Until the money is paid, skepticism about each other's intentions will likely continue — though relations between some of the people in the separate camps, several of whom knew each other beforehand, remain cordial.

But the conflict has spread to the Internet, where the computer-equipped American and international teams each have written about their frustrations and attempts to cooperate.

In a July 8 dispatch to a Spanish web site, Segarra expressed her irritation with the Americans' "absurd" and heavy-handed approach to sharing the ropes. She hoped there would be no more interference once the money was paid.

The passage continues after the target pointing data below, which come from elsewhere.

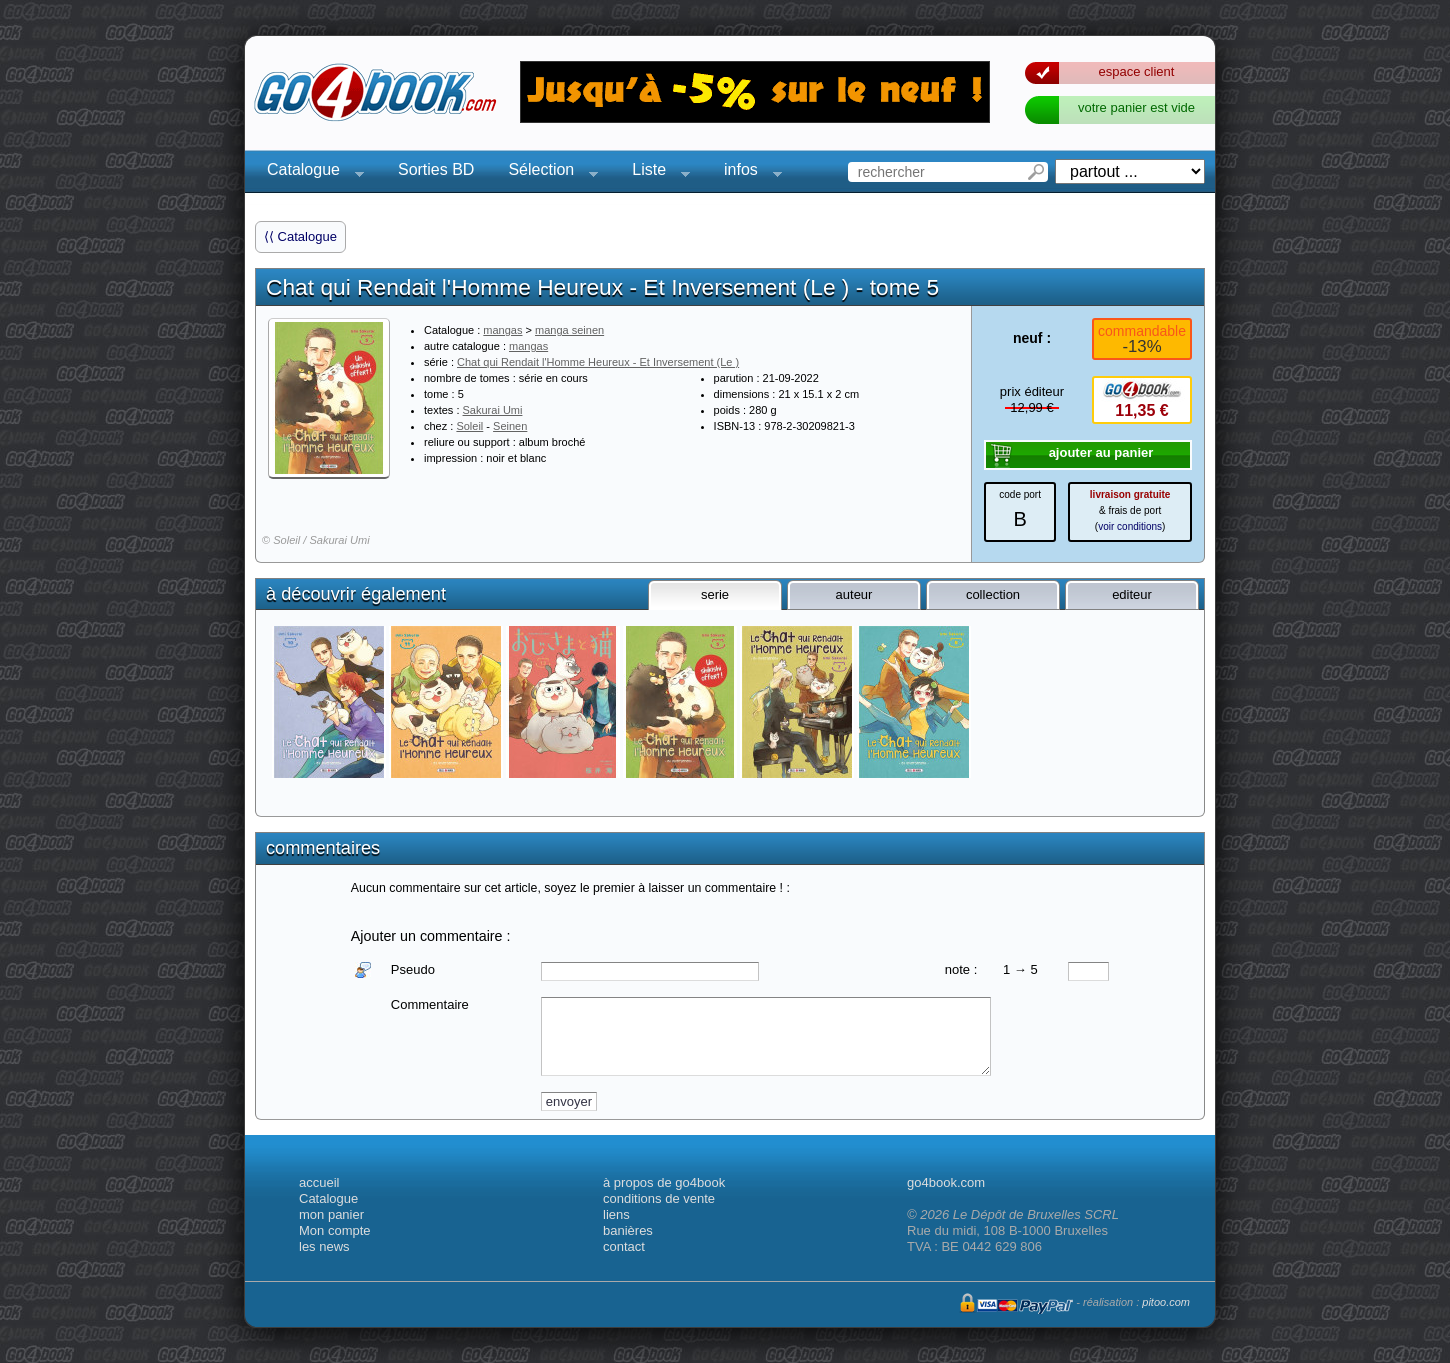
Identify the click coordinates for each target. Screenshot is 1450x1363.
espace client (1137, 71)
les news (324, 1246)
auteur (854, 594)
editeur (1132, 594)
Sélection (547, 172)
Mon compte (335, 1230)
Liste (655, 172)
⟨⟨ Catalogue (300, 236)
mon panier (331, 1214)
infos (747, 172)
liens (616, 1214)
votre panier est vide (1136, 107)
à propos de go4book (664, 1182)
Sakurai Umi (493, 410)
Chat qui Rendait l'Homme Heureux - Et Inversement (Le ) (598, 362)
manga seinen (569, 330)
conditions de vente (659, 1198)
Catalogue (309, 172)
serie (715, 594)
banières (628, 1230)
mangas (502, 330)
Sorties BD (436, 169)
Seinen (510, 426)
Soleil (469, 426)
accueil (319, 1182)
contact (624, 1246)
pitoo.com (1166, 1302)
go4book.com (946, 1182)
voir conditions (1130, 526)
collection (993, 594)
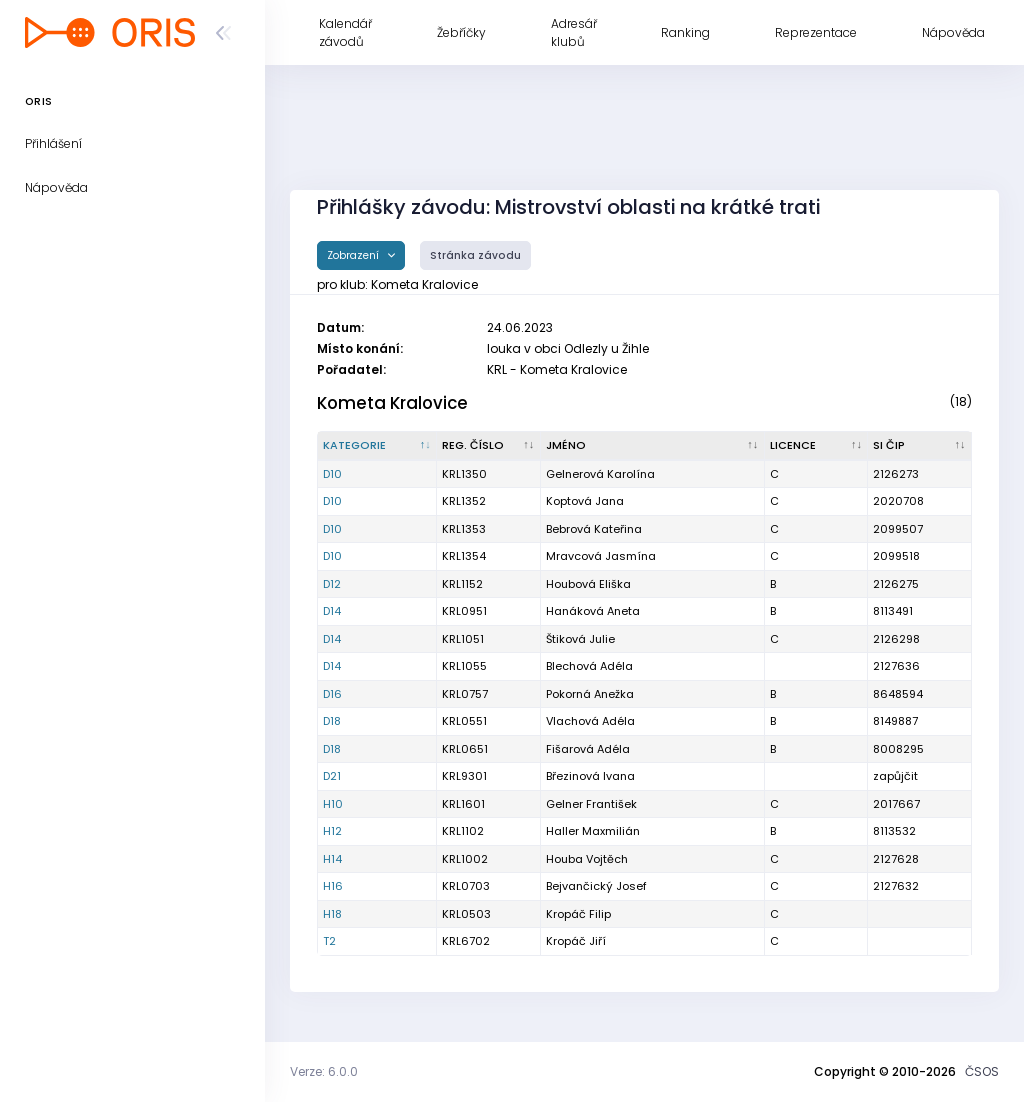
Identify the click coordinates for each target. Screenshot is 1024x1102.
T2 (329, 941)
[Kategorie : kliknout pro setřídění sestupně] (377, 446)
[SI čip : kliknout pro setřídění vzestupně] (920, 446)
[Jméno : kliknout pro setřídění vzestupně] (653, 446)
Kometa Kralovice (392, 403)
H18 (332, 914)
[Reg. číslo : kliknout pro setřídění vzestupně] (489, 446)
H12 (332, 831)
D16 (332, 694)
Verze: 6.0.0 (324, 1071)
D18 (332, 721)
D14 (332, 611)
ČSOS (982, 1071)
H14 (332, 859)
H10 (333, 804)
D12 (332, 584)
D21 (332, 776)
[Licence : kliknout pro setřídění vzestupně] (817, 446)
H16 (333, 886)
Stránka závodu (475, 255)
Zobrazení (354, 255)
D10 (332, 474)
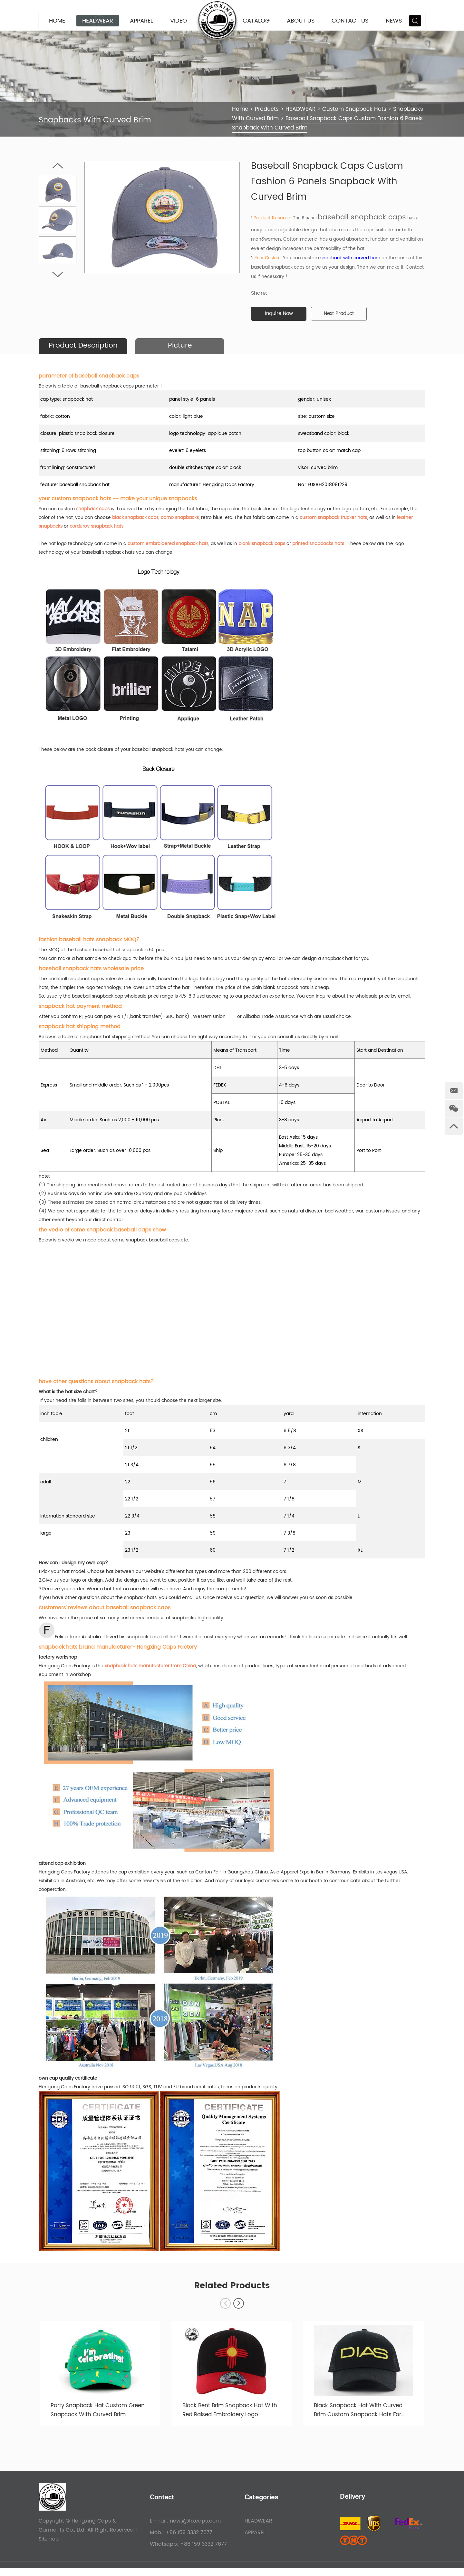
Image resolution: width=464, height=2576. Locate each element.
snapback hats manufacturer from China (150, 1666)
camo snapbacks (180, 518)
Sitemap (49, 2546)
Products (268, 109)
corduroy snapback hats (96, 527)
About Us (301, 20)
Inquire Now (281, 314)
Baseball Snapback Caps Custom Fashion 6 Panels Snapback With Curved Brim (324, 123)
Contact (162, 2506)
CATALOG (256, 20)
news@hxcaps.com (195, 2528)
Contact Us (350, 20)
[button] (238, 2309)
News (394, 20)
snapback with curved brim (350, 258)
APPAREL (141, 20)
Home (57, 20)
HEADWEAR (97, 20)
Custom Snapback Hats (358, 109)
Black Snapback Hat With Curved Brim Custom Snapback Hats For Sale (361, 2417)
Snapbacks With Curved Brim (273, 118)
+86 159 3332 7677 (203, 2552)
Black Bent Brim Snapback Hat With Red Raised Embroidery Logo (229, 2417)
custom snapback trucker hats (333, 518)
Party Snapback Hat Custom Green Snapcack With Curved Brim (100, 2417)
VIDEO (178, 20)
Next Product (344, 314)
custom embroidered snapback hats (168, 544)
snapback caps (93, 509)
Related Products (232, 2291)
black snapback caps (135, 518)
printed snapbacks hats (318, 544)
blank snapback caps (261, 544)
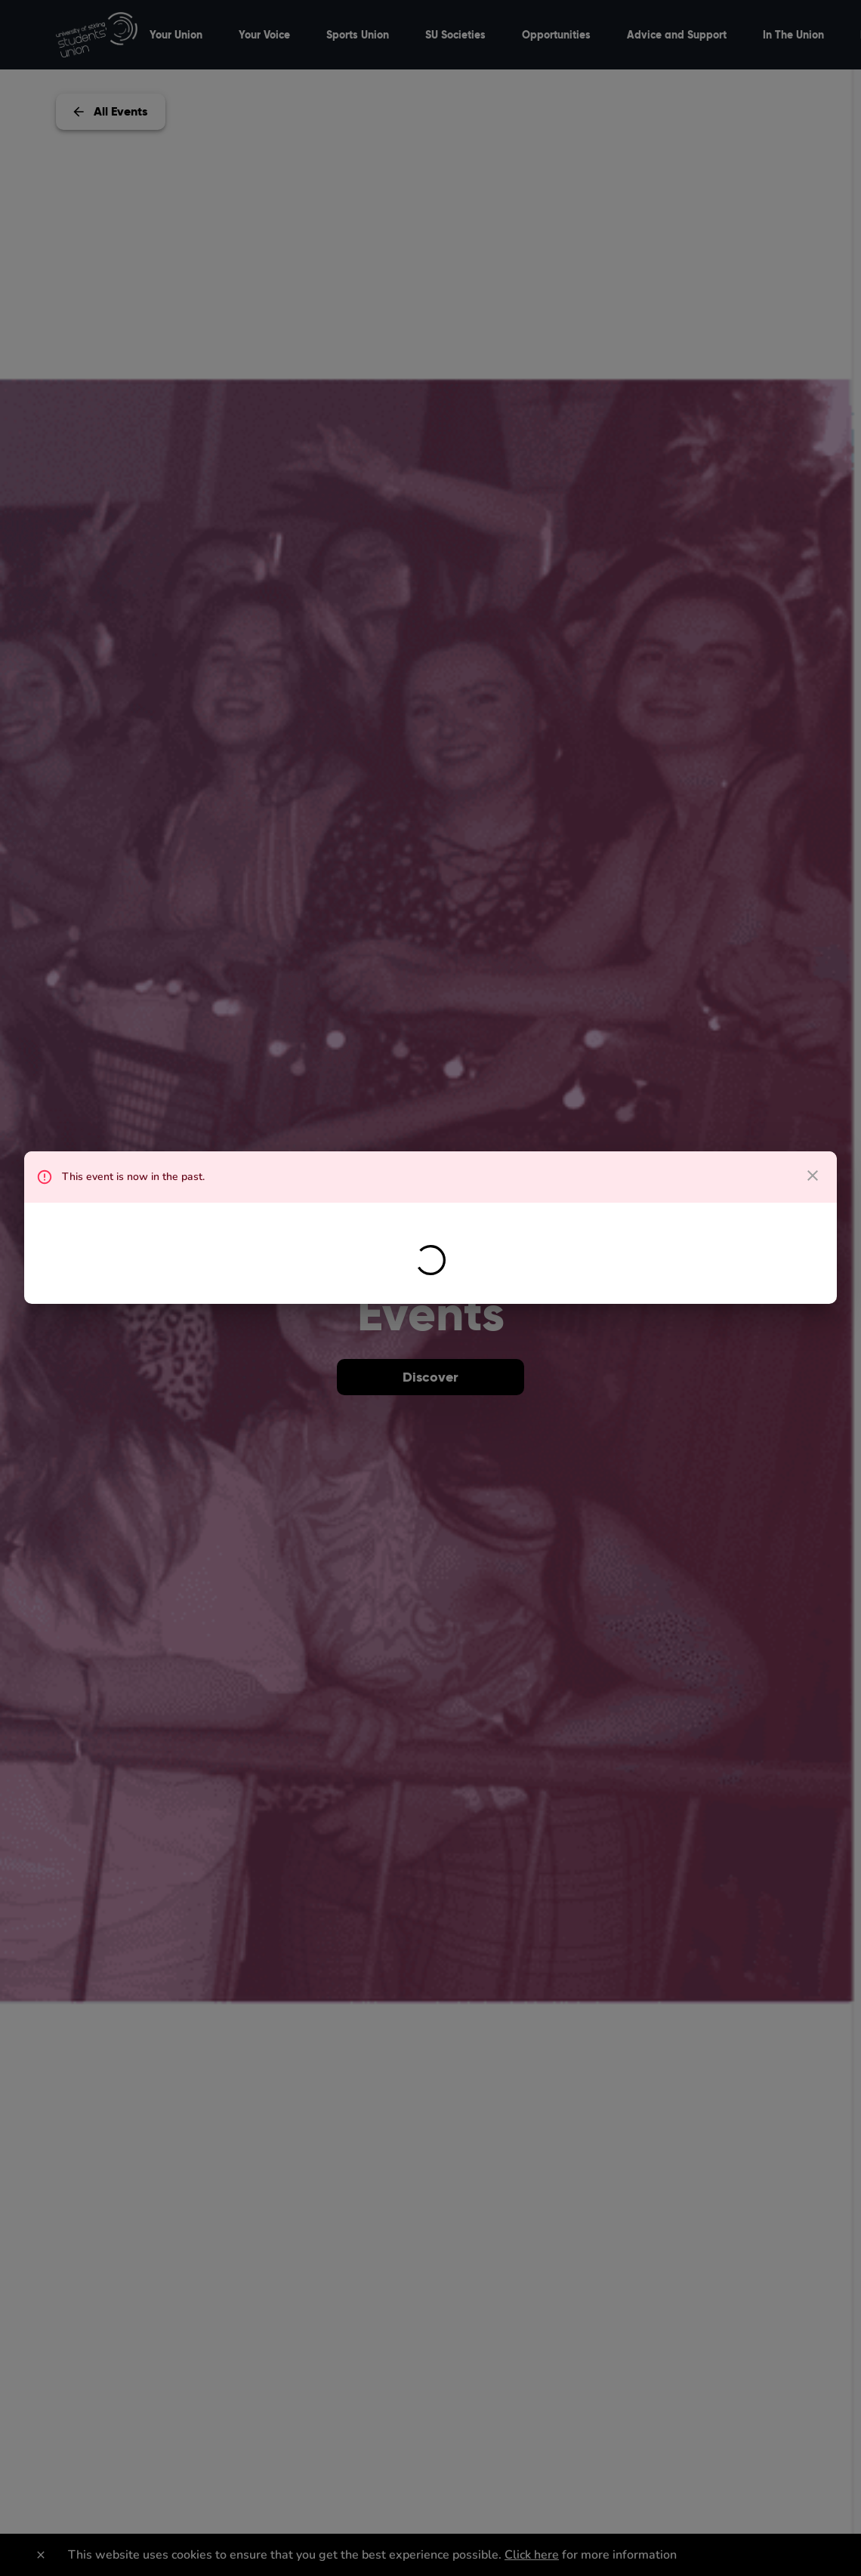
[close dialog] (813, 1175)
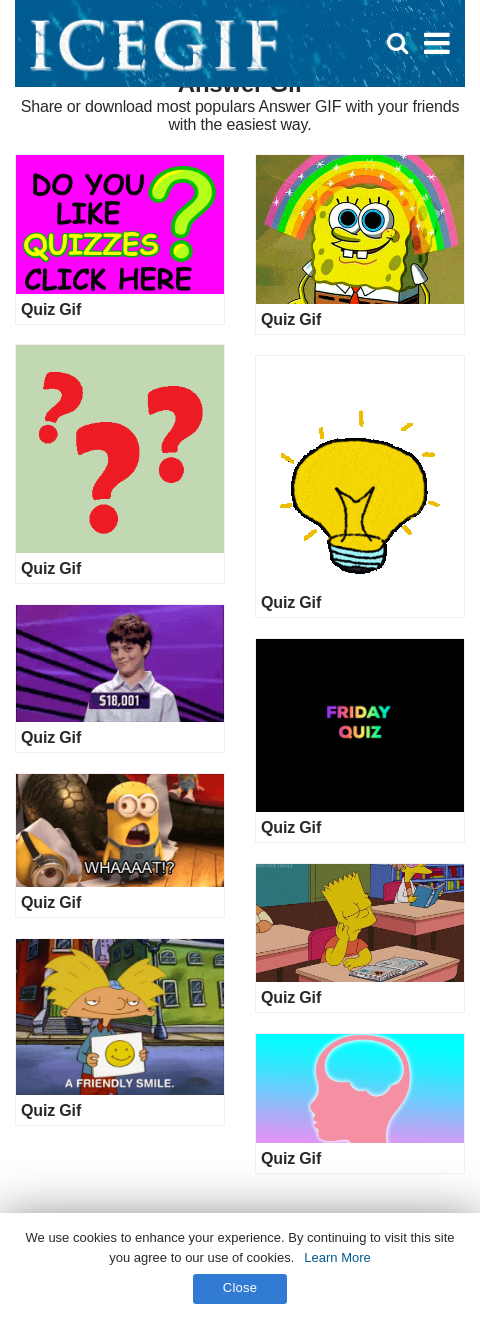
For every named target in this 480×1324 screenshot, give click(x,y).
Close (240, 1287)
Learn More (337, 1257)
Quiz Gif (51, 309)
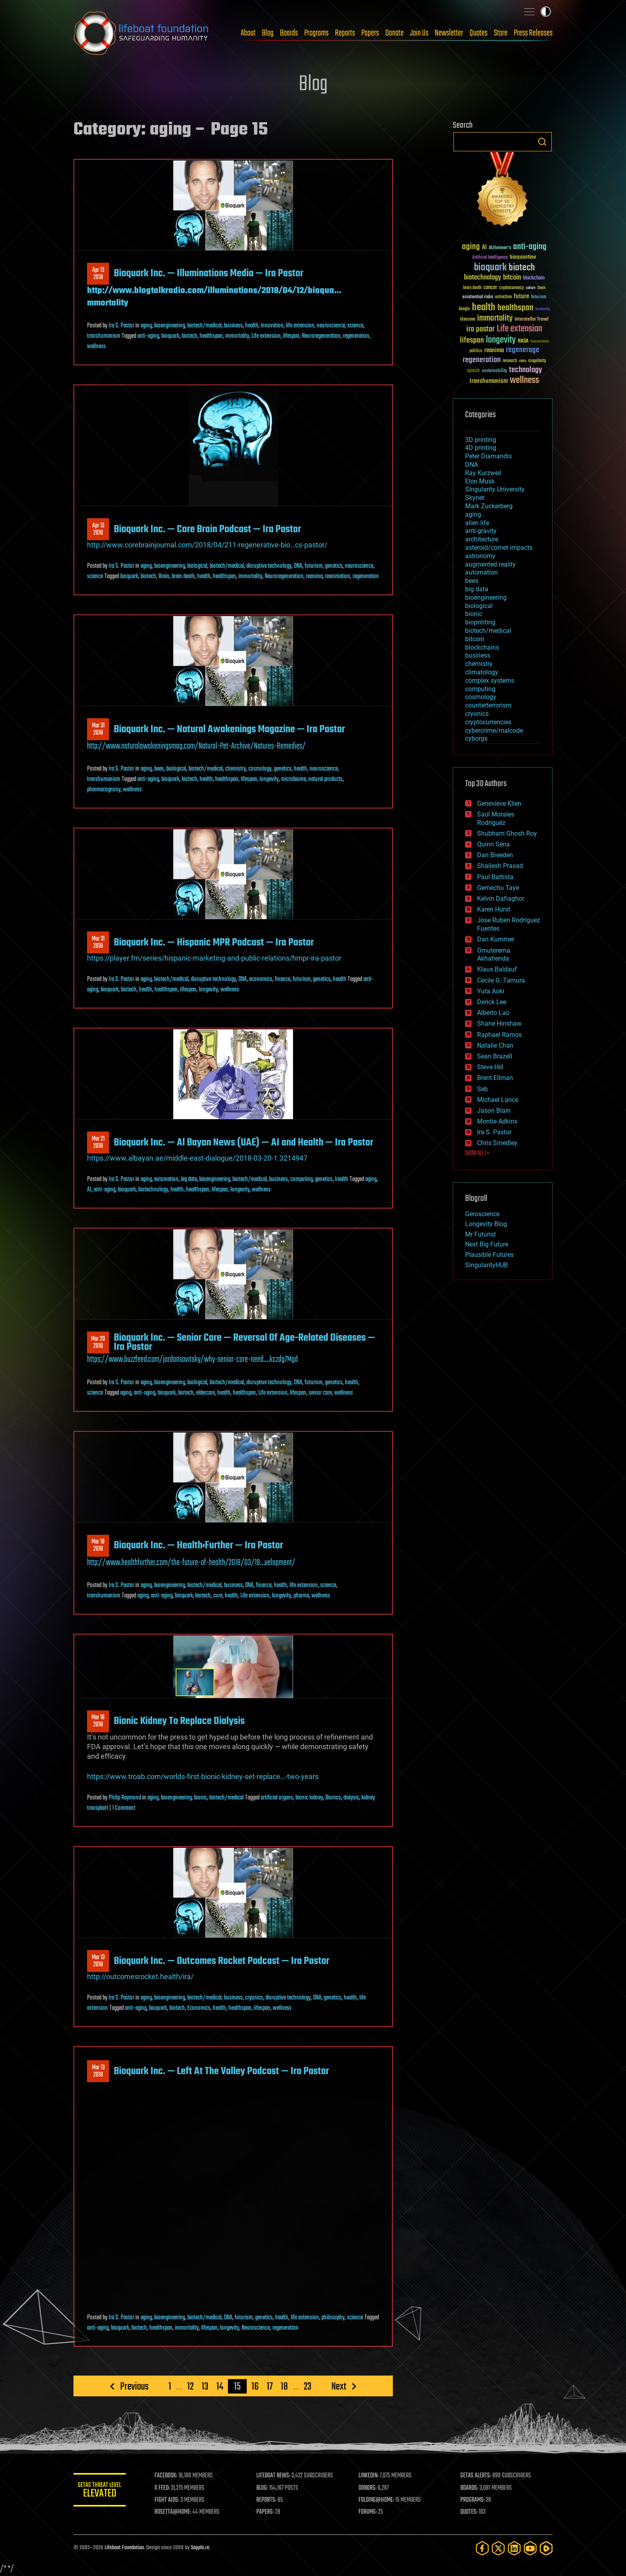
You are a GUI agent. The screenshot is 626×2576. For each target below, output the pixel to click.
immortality (237, 336)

During a recent group talk, K2000's Paul Teare dismissed the back-and-forth, web-posted comments.

"These people haven't shown any respect," said Teare, who climbed a new route on Everest's dangerous Kangshung Face in 1988 with a team of three and has been active in the Himalayas for 15 years. "For them to just come here without any ropes or anything, what were they thinking?"

"We shouldn't get upset about what people say about us on the Internet," he added. "It's just like hearsay; it's like us talking about them. What does it really mean? Nothing."

Heidi Howkins, another K2000 member skeptical about the international team's intentions, nevertheless emphasized her hope the differences can be worked out.

"I don't want a mudslinging fest. I wish them nothing but luck and success," said Howkins, who climbed Gasherbrum II and has led expeditions to K2 and Everest.

Fred Ziel, one of two K2000 expedition doctors, who has climbed to the 8000-meter summits of Broad Peak, Cho Oyu and Manaslu, said he hopes this does not "turn into a little rope war."

He does not want this issue to antagonize the Chinese/Tibetan host team that also made a pre-expedition agreement on how to share and finance the fixed ropes. That agreement, Ziel noted, has been working fine.

If and when the money is transferred, that may be enough to settle the dispute — and smooth over other differences so that the two teams can share more than ropes.